Hot, Hard Work
I'm here to confirm that. The summer I graduated from high school I worked in a hospital as a summer replacement in housekeeping. Our supervisor's office was just before the entry to the laundry. Her office was air conditioned; the laundry was not. Toward the end of the summer, something happened in the laundry to cause them to fall way behind so 3 or 4 of us guys who were summer replacements were asked to put in 2 hour shifts in the laundry. We changed into some type of scrubs and gloves and loaded dirty linen from the room where it fell from the chute into tubs and pushed it to the laundry and then loaded it into the cascade double wide. It was a hot place, but they had big fans to keep a breeze going. Of course, I was like a pig in cool mud with all of that machinery and people who would answer questions about the operation. Across the front of the washer was a trough where the doors closed in the down position. When the cylinder took off clockwise or toward the back, an inch or so of water would surge up along the base of the doors. At the end of our rotation, which came all too soon for me, we had to shower with Phisohex. I still wound up getting a staph infection and had to go to the doctor for some topical oinkment.
It could not be classified as anything but hard, hot, dirty work, but the floors were kept very clean, especially between the washer and the extractor where we mopped after each unloading of dripping wet wash into the two halves of the extractor basket. I never quite understood how anything could be strong enough to hold those two halves together while spinning.
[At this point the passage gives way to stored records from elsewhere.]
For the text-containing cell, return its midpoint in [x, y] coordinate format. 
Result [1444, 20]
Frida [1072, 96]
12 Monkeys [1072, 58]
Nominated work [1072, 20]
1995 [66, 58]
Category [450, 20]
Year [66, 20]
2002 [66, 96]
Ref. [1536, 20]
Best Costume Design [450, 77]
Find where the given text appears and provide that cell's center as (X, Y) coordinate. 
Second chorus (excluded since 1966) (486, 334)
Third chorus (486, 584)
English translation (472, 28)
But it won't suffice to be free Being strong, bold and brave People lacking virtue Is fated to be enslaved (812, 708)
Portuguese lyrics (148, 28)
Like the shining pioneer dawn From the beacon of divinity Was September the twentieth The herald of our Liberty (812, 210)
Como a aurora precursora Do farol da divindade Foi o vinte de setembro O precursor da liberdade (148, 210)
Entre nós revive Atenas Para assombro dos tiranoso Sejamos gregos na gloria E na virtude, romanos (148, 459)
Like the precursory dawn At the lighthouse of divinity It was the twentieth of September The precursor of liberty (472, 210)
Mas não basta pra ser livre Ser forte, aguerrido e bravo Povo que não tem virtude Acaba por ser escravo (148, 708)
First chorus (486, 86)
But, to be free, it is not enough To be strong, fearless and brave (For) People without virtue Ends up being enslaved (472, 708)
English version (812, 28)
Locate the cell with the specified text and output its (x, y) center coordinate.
There was a large canopy over the ironer to carry off a lot of the heat and there was a lot of heat because the hotter it was, the faster the speed at which it could be operated and still turn out dry linen. Like the dryers, it was heated with steam coils, but one weekend when the laundry was down, the hospital electricians put in a bar of heat lamps to provide more heat so it could be speeded up.
In one of the historic pictures Mac shared with us, there was a woman folding all by herself. That must have been in one of the laundries Laundress wrote about where the flatwork out of the ironer was stacked up for folding later.